Exercise 1: Classification vs. Regression

Determine whether each task is classification or regression:

  1. Predict tomorrow’s temperature
  2. Determine whether a photo contains a face
  3. Predict tomorrow’s closing price of a stock
  4. Classify news into sports/technology/entertainment/finance
  5. Predict whether a user will churn

Exercise 2: Your First ML Model

Use scikit-learn’s load_wine() dataset to train a decision tree classifier and output the test-set accuracy.

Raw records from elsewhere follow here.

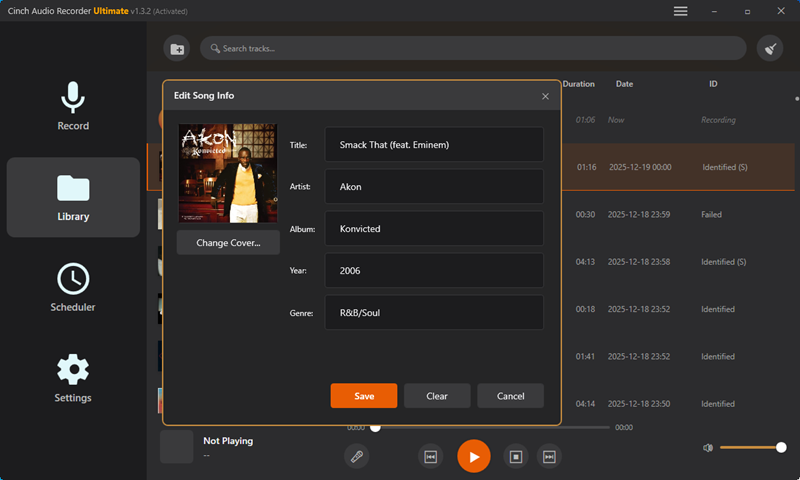Screen dimensions: 800x480
Task: Click the broom cleanup icon
Action: 770,48
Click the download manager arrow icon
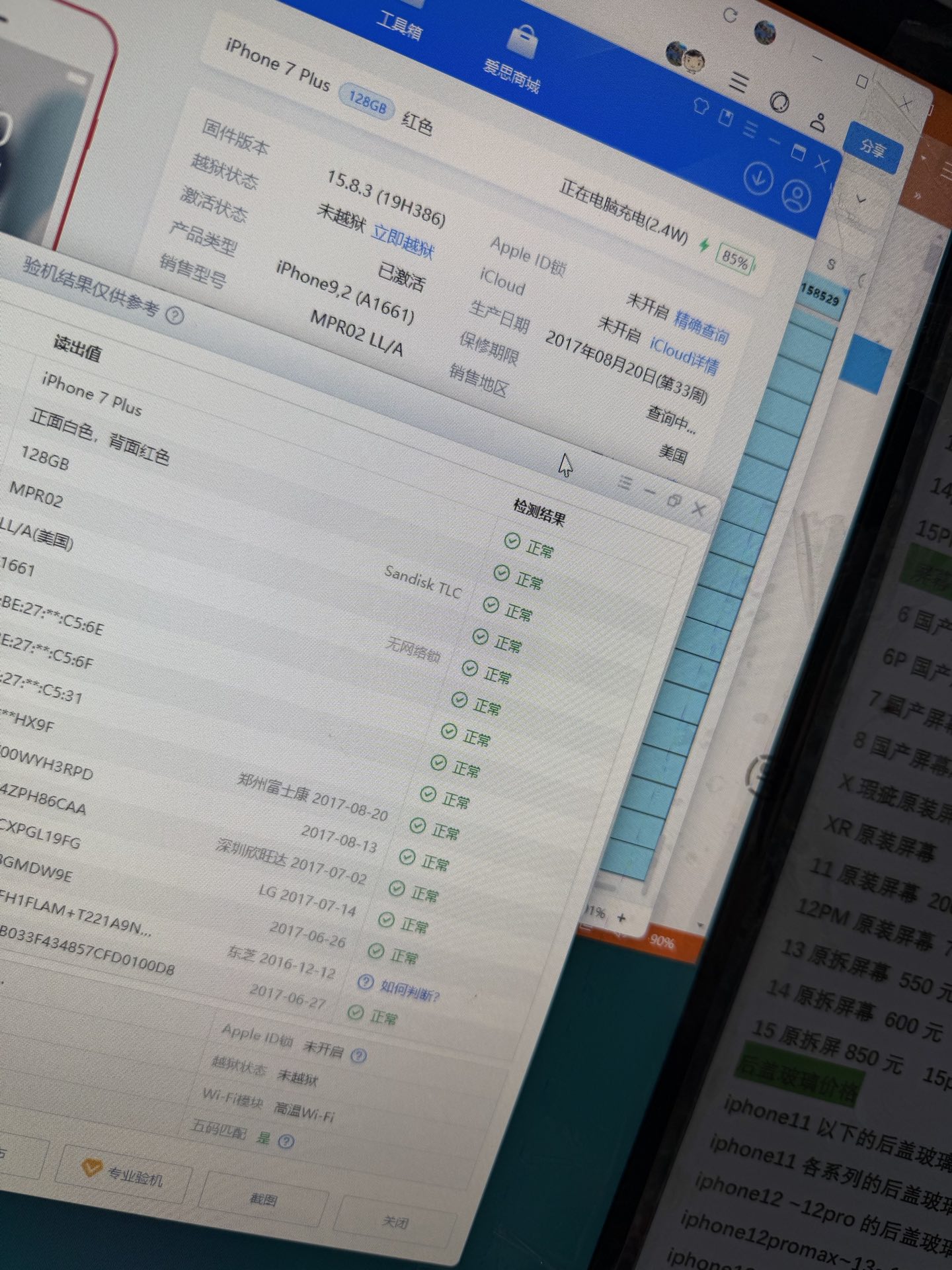The height and width of the screenshot is (1270, 952). click(x=758, y=177)
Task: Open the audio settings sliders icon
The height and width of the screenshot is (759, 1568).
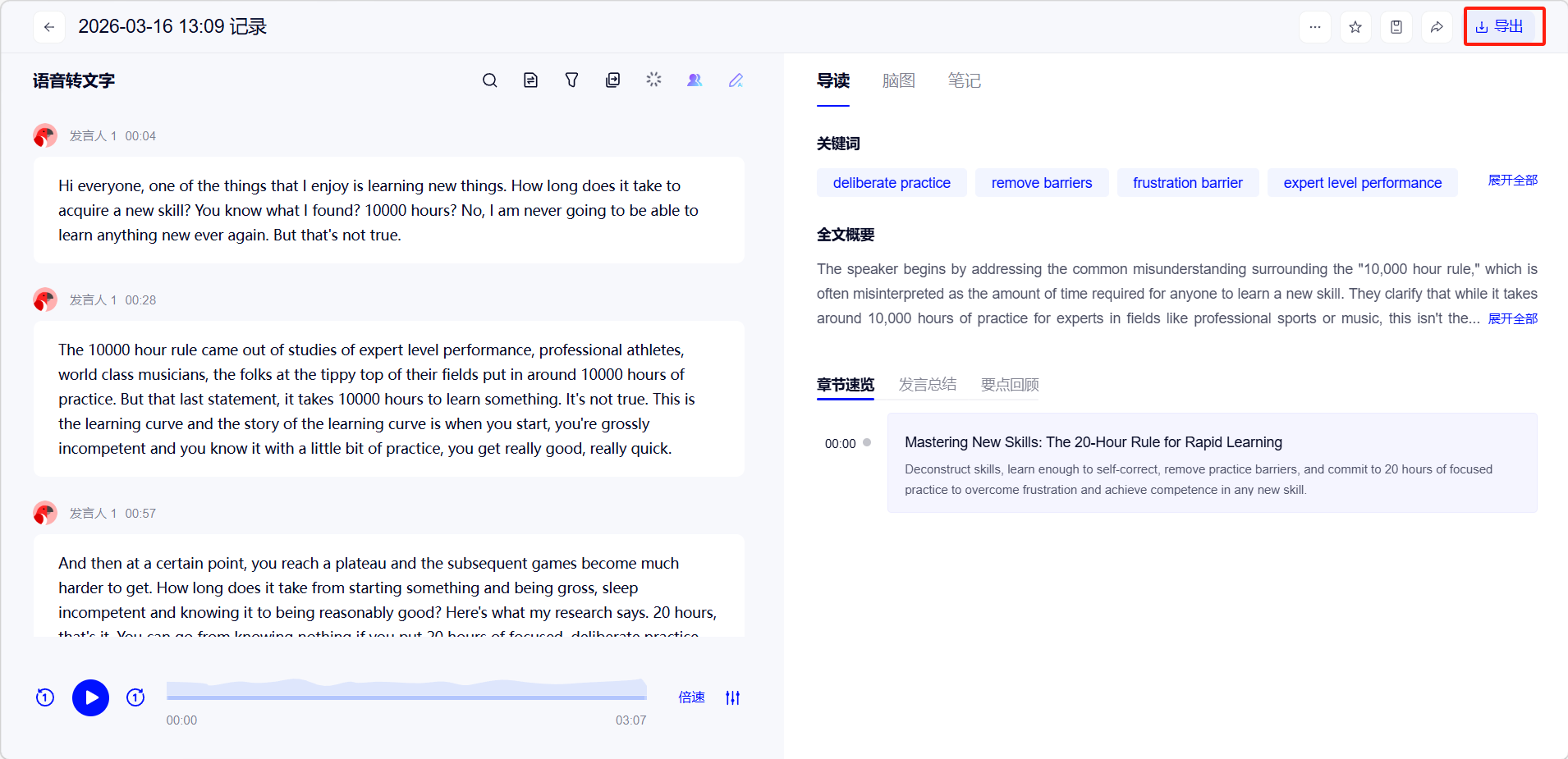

from sklearn.datasets import load_wine
from sklearn.model_selection import train_test_split
from sklearn.tree import DecisionTreeClassifier

wine = load_wine()
X_train, X_test, y_train, y_test = train_test_split(
wine.data, wine.target, test_size=0.2, random_state=42, stratify=wine.target
)

model = DecisionTreeClassifier(random_state=42)
model.fit(X_train, y_train)
accuracy = model.score(X_test, y_test)
print(f"Test accuracy: {accuracy:.3f}")

Expected output on a current sklearn version:

Test accuracy: 0.944

Your exact result may change slightly if the sklearn version or split settings change. What matters here is the workflow: load data, split data, train on the training set, and evaluate on the test set.

Exercise 3: Observe Overfitting

Modify the overfitting example in section 4.3, use polynomials of different degrees (1, 3, 5, 10, 18) to fit the data, plot 5 subplots, and observe how complexity affects the fitting result.